4. Ini pake metode apa sih

“Horee judulku diterima”

Fix kamu pasti kegirangan banget kalau judulmu diterima oleh dosenmu kan? Berbahagialah secukupnya, karena sesungguhnya masih banyak step by step yang harus kamu perjuangkan. Salah satunya ya ini menentukan metode. Semester sebelumnya sudah belajar metodologi penelitian dan rancangan percobaan sih, tapi tetep aja masih bingung. Satu-satunya cara ya cari dosen yang paham, konsultasilah kalian wahai mahasiswa. Hihi

5. ACC, yes sempro

“liat pak agustono gak? Mau pemberkasan”

“ciyeee mau sempro yaa”

Iyap proposal sudah kelar revisi, saatnya pengujian. Gak semua sih, tapi adalah fakultas yang menerapkan seminar proposal ini. Sudah sampai tahap ini? Belajar yang rajin ya. Nentuin jadwal dosen yang gak semudah ambil uang di dompet (apaa kaitannya?), nyari peserta seminar, belum lagi nyiapin konsumsi. Haduuh memang skripsi tidak mengkhianati biaya kok.

6. Siip yuk penelitian

“lancar sempro, langsung penelitian ah”

Oke ekspektasi memang gak sesuai realita. Kamu bisa berkhayal selesai sempro bisa langsung penelitian. Tapi ternyata banyak hal yang harus kamu persiapkan. Terutama anak sains, mulai dari cari bahan, prepare tempat dan banyak hal lain. Banyak stressor yang menghambat, tapi gak boleh mematahkan semangat. Ayo semangat.

7. Revisi lagi nih

“Pak Kustiawan lagi di Bandung????????????”

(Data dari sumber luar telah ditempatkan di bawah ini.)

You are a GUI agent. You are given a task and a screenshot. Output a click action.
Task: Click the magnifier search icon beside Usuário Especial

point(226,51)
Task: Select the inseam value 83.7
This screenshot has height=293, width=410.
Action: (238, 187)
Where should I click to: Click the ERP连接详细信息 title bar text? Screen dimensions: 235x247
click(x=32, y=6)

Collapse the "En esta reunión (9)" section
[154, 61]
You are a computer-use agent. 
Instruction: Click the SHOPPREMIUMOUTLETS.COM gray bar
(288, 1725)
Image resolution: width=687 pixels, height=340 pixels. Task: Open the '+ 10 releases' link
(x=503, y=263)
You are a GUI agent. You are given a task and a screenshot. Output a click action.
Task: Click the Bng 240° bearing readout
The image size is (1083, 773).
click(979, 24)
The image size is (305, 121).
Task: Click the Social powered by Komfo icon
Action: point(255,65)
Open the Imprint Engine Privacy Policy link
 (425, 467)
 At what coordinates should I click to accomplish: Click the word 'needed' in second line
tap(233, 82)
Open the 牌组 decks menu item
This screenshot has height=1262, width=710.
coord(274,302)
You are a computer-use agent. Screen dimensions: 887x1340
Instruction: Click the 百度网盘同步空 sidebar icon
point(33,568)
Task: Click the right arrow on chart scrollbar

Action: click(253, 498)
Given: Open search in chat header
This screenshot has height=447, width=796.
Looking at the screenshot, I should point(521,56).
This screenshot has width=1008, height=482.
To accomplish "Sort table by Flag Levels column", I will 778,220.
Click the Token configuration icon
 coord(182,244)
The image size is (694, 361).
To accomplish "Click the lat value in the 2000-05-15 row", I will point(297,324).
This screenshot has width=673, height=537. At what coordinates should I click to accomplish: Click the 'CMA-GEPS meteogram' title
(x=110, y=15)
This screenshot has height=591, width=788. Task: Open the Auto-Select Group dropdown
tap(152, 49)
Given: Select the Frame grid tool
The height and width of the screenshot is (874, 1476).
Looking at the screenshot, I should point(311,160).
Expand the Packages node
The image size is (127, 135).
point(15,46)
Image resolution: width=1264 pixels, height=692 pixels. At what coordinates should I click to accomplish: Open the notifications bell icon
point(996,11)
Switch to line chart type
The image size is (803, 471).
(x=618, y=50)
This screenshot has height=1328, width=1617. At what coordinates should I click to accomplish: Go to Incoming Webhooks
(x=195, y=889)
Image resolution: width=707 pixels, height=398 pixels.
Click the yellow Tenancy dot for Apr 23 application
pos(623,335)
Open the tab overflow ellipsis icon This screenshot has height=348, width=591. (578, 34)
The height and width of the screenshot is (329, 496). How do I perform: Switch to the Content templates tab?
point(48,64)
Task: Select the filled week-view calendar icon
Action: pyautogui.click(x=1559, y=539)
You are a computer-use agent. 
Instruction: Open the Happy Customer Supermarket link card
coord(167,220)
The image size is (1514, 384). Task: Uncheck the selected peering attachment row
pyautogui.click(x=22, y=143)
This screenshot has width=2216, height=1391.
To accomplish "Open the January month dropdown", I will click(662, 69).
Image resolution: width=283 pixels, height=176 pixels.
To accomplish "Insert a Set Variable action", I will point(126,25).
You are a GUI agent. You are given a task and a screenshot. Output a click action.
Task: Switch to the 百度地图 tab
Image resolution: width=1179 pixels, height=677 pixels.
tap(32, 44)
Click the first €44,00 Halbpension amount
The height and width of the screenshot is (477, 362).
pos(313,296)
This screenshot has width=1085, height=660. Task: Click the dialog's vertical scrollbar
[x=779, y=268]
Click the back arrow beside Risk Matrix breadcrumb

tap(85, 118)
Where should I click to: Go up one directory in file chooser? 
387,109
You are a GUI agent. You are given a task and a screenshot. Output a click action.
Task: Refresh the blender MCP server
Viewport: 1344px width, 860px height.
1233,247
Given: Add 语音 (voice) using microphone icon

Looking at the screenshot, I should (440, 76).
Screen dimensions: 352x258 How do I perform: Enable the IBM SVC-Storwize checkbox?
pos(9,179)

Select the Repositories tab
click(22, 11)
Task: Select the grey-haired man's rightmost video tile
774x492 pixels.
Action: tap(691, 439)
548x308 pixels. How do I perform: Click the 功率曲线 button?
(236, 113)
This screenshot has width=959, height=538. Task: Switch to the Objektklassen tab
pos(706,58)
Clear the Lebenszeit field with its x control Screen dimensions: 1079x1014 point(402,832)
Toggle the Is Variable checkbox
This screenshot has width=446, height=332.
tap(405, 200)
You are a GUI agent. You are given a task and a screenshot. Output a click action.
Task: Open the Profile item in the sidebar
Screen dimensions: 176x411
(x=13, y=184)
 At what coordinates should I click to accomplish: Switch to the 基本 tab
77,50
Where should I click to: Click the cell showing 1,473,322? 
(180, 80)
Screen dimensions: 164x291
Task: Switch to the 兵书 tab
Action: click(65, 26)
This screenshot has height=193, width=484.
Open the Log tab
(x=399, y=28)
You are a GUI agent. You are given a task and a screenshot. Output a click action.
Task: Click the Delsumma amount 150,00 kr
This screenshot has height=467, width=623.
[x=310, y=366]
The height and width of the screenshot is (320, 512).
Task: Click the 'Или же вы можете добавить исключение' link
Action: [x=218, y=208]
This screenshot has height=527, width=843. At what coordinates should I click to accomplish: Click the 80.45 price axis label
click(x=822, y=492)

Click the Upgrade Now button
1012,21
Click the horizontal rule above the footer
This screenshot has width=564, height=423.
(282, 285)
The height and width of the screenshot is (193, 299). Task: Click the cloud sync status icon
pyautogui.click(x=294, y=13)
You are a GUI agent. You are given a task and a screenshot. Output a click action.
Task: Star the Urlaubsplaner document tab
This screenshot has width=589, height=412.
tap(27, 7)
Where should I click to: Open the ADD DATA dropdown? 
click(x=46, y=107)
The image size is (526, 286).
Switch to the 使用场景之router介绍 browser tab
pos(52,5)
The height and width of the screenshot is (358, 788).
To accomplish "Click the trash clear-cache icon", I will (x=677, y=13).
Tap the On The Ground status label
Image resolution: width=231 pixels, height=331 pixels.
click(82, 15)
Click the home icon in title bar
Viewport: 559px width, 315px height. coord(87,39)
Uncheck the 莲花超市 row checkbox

Iyaaa penelitianmu udah kelar? Bersyukur gih. tapi jangan lupa buat maju hasil ke dosen pembimbing ya. Kudu rajin. Katanny mau wisuda? Itu anak orang kapan mau dinikah kalo males revisi?

8. Sidang lagi, duh Tuhan

Iya selesai semua masih ada sidang hasil. Ini adalah final dari segala perjuanganmu. Setelah ini, kalo ada yang tanya kapan wisuda, jawab aja “sabtu kalo gak minggu”. Kamu bisa bernafas lega. Sedikit lagi perjuanganmu berakhir. Kamu bisa kasi undangan ke orang tuamu. Yeee

9. WISUDAAAA

Akhirnya kamu bisa kasih undangan keorang tuamu. Undangan yang dinanti-nantikan mereka. Sebagai bukti bahwa anaknya sudah melaksanakan kewajiban belajar di perguruan tinggi dengan baik. Orang tua mana yang tidak bahagia anaknya wisuda. Perjuanganmu selama berbulan-bulan bahkan tahun itu menghasilkan sesuatu yang gak bisa kamu ucapkan. Alhamdulillah.

 

Jadi gimana? Mau nyerah gitu aja sama yang namanya skripsi cuma karena dosen susah ditemuin? Gak pengen gitu pake Toga trus foto sama keluarga? Hihihi. Makanya ayo semangat para pejuan skripsi.